Per questo appare tanto più positiva l’iniziativa americana di questi giorni di far incontrare il sottosegretario di Stato William Burns con Mohamed Morsi, leader del partito della libertà e giustizia emanazione della Fratellanza. È questa infatti la via da seguire, sia pure a piccoli passi, per riconciliare l’Islam col mondo occidentale, come aveva annunciato Obama nel 2009: c’è solo da auspicare che le esigenze della campagna elettorale non inducano il presidente americano a modificare o arrestare la sua cautissima marcia d’avvicinamento al mondo islamico. Viceversa, del tutto negativo continua ad essere l’atteggiamento del governo israeliano, sempre più condizionato dai partiti e movimenti religiosi ed estremisti (che si fanno sempre più aggressivi sul piano del costume) e dall’agitazione dei coloni della Cisgiordania, ove prosegue indefessa la costruzione di nuovi insediamenti, mentre vengono ignorate le rivendicazioni sociali della gioventù israeliana per le insufficienze dell’edilizia abitativa. Fra l’altro, la breve ma intensa e diffusa protesta dei giovani israeliani contro l’esosità degli affitti testimonia del pieno inserimento della società israeliana nella temperie politica mediorientale, al punto che, non senza enfasi, si potrebbe affermare che la primavera araba è giunta anche a Tel Aviv. Ma la risposta di Netanyahu è sempre la stessa: l’ossessione per la sicurezza d’Israele.
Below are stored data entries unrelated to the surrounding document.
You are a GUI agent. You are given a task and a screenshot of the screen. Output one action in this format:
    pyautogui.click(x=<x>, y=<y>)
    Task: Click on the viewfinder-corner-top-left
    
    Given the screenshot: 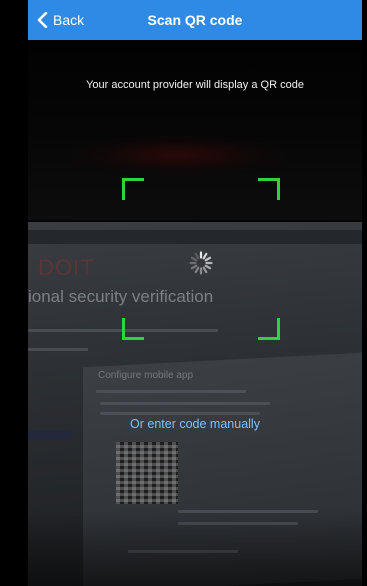 What is the action you would take?
    pyautogui.click(x=133, y=189)
    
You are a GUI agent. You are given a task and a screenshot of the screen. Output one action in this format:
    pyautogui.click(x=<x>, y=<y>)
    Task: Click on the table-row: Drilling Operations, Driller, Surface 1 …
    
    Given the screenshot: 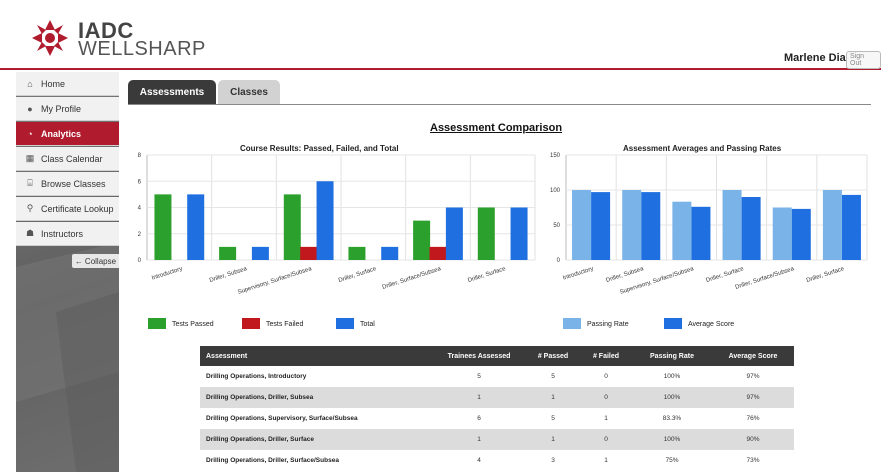 What is the action you would take?
    pyautogui.click(x=497, y=440)
    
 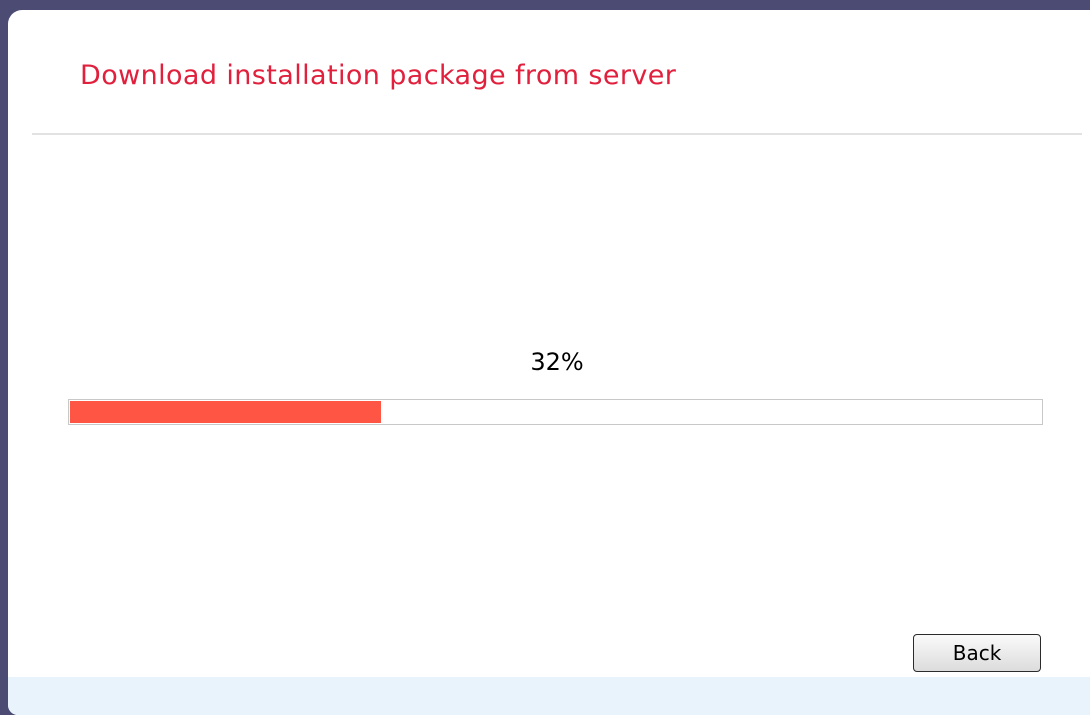 I want to click on title-divider, so click(x=557, y=134).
Così, mentre si migliora la situazione scolastica dell’infanzia per placare il malcontento sociale, si aumentano al contempo le spese per la difesa e si rilanciano le preoccupazioni per le iniziative nucleari iraniane. Al punto che in questi giorni l’Amministrazione americana ha annullato manovre missilistiche congiunte proprio per non dare adito a speculazioni su un possibile appoggio alle ventilate azioni militari d’Israele contro l’Iran, e suscitando così il risentimento del governo israeliano. Se a tutto questo si aggiunge che in campo palestinese, nelle ultime settimane, le trattative per la riconciliazione tra l’Autorità nazionale palestinese e Hamas sembrano essersi nuovamente bloccate, le prospettive per una soluzione all’eterna questione della Palestina si fanno ancora più nere.

In queste condizioni, gli sviluppi della “primavera araba” verso forme politiche più democratiche rischiano di bloccarsi definitivamente. Il rischio è tanto più concreto in quanto nella campagna elettorale americana e nella competizione per la nomination repubblicana si affacciano ipotesi ancora più estreme, come quella formulata dall’ex senatore Rick Santorum, proiettato ad ottenere l’appoggio della destra religiosa. Questi è giunto ad affermare che il popolo palestinese non esiste, e che, quindi, anche gli arabi di Cisgiordania vivono in Israele, dando così per scontata l’annessione dei territori occupati allo Stato ebraico. Una tesi che neppure il governo Netanyahu ha osato formulare apertamente. L’ostinato attaccamento di buona parte dell’opinione occidentale alle tesi dei neoconservatori americani sull’identità di ogni organizzazione islamica con il terrorismo non porterà ad altro risultato se non quello di rilanciare nelle società arabe l’estremismo integralista, di fomentare nuove fiammate di violenza e, magari, farà sviluppare nuove forme d’oppressione ponendo di nuovo fine a speranze da troppo tempo frustrate.